About this task
Only the stretch below from the line holding "Open the Tools menu" through the line holding "Given: Open the hamburger menu icon" should be restated, word for word and with both ends included; pictures stay out.
━━ Supplied data ━━
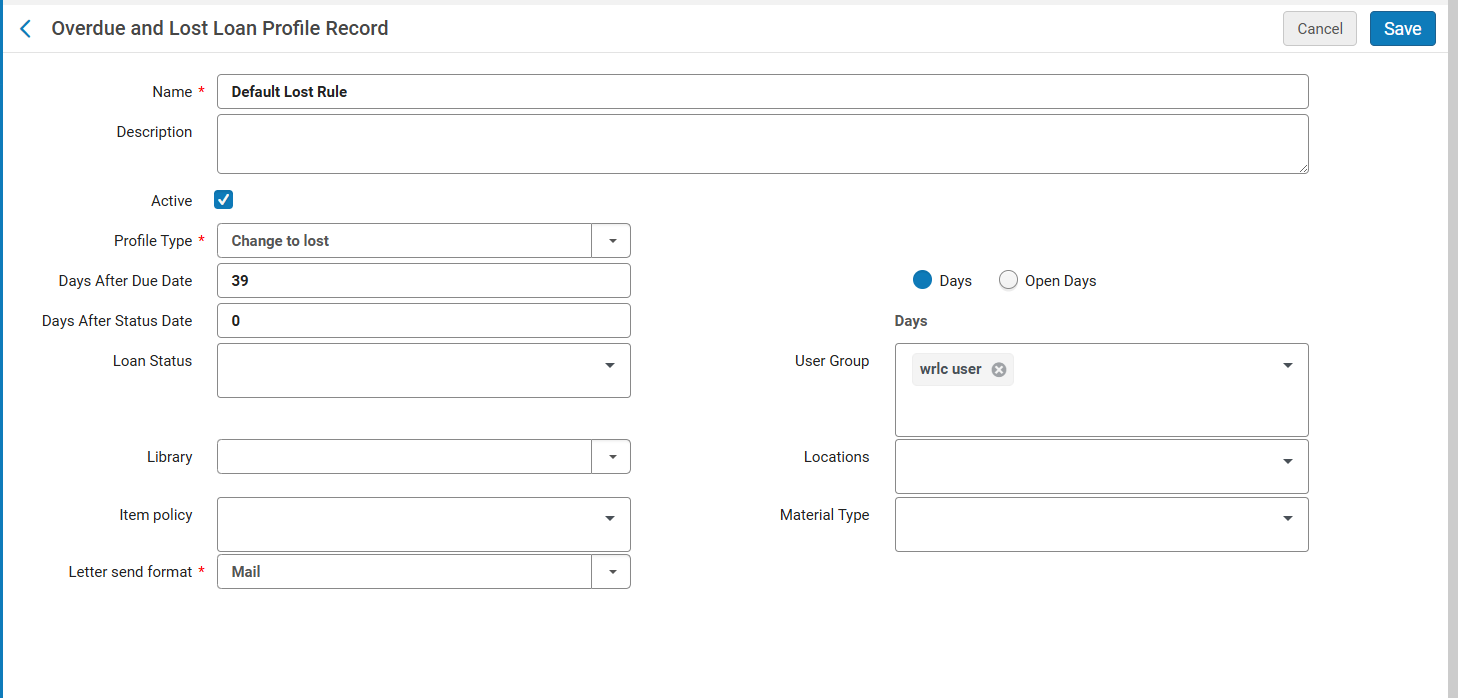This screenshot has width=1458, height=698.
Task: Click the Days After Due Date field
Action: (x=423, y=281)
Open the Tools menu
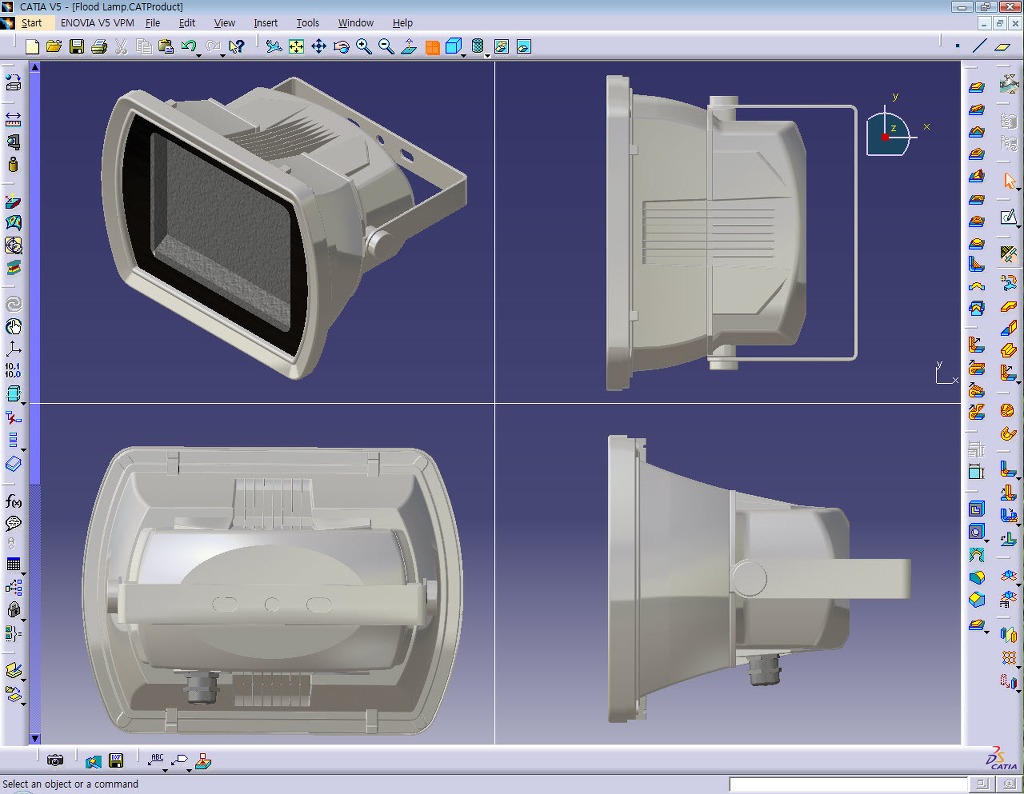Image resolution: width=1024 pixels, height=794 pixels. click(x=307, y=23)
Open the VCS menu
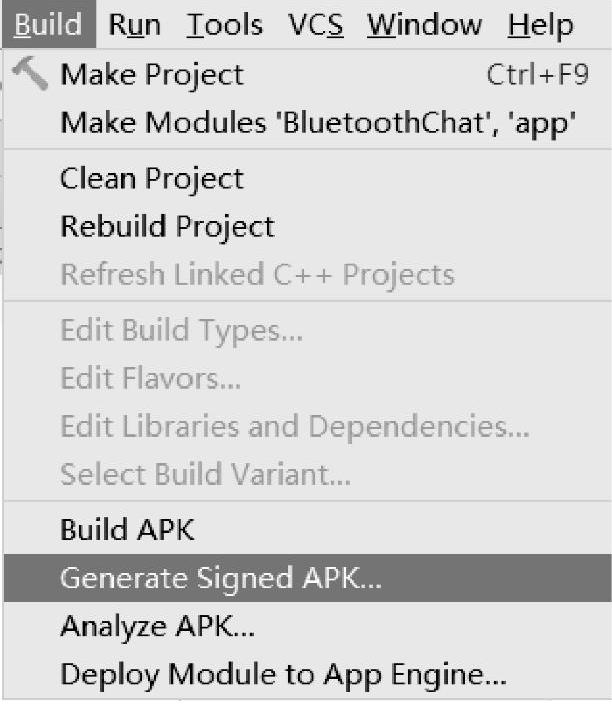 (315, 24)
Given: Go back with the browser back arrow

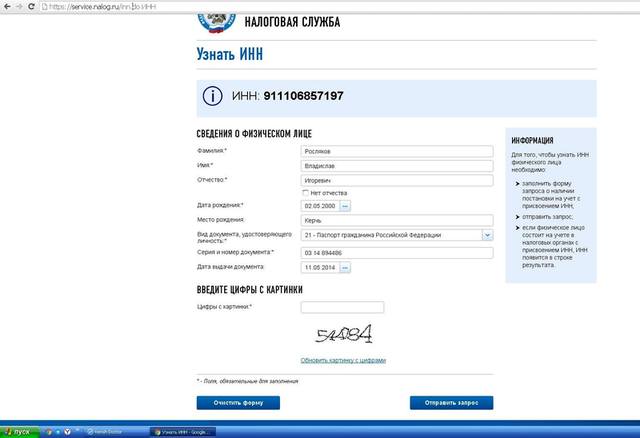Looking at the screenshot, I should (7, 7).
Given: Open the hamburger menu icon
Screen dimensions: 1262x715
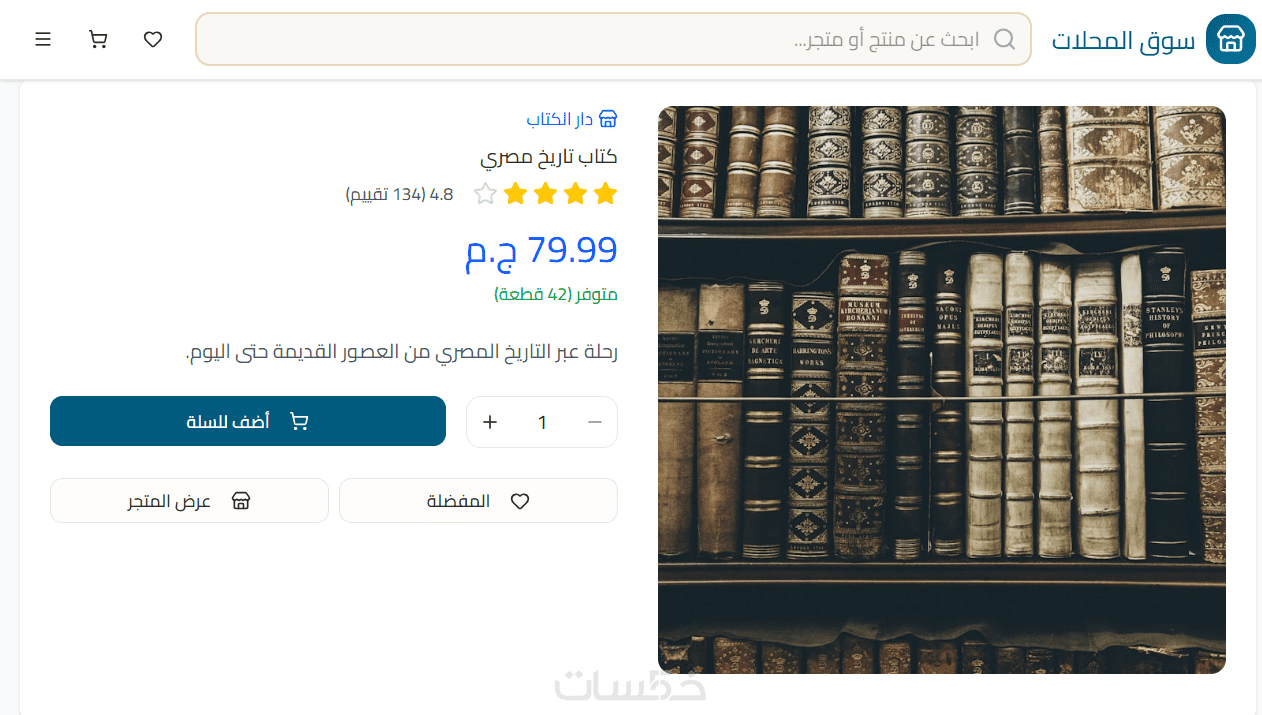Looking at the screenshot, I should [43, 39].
━━━
━━ Supplied data ━━
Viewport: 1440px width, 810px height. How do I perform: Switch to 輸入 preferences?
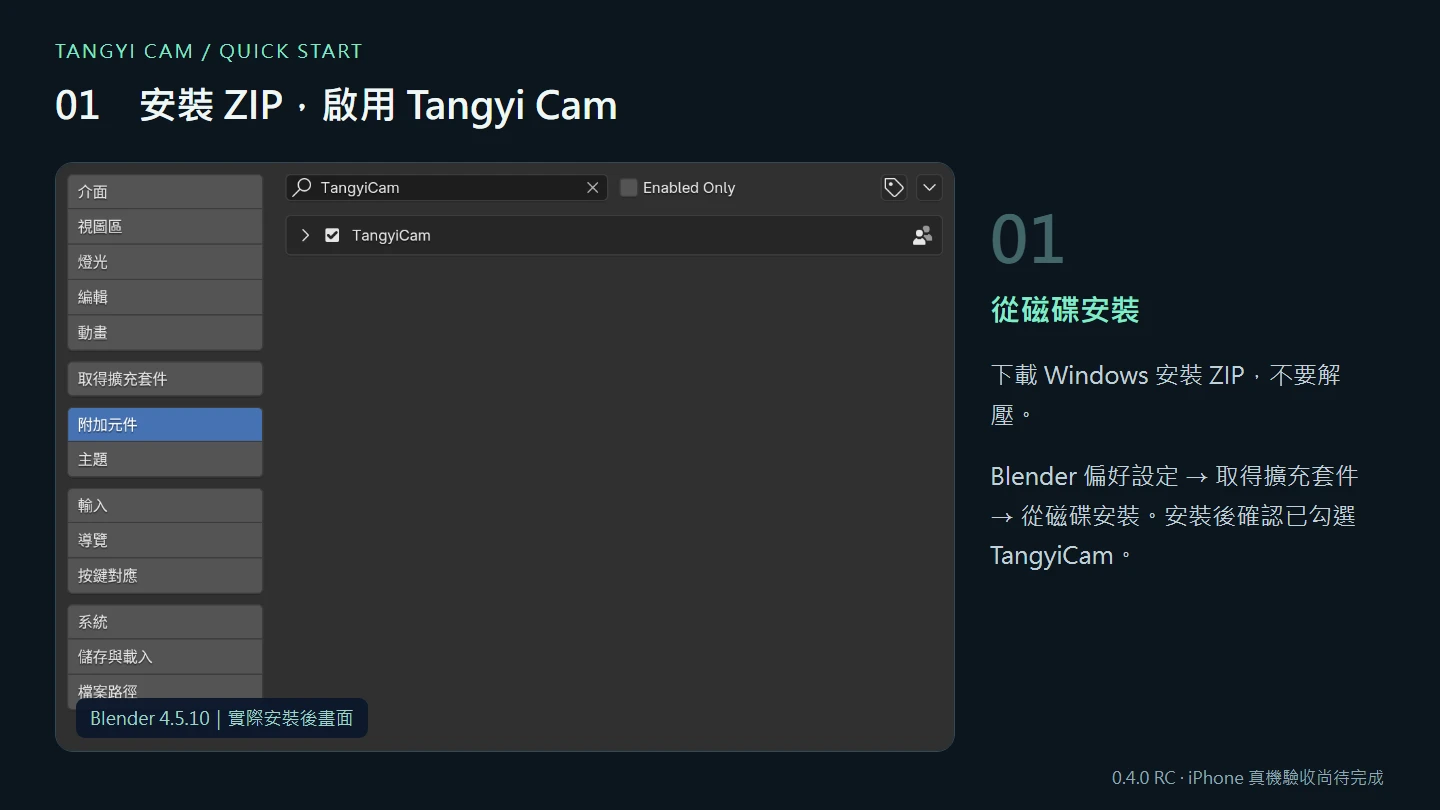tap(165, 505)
━━━
Answer space
Open the Tools menu
Image resolution: width=1024 pixels, height=794 pixels. click(x=307, y=23)
Open the VCS menu
 (315, 24)
Given: Go back with the browser back arrow

Looking at the screenshot, I should (7, 7).
Given: Open the hamburger menu icon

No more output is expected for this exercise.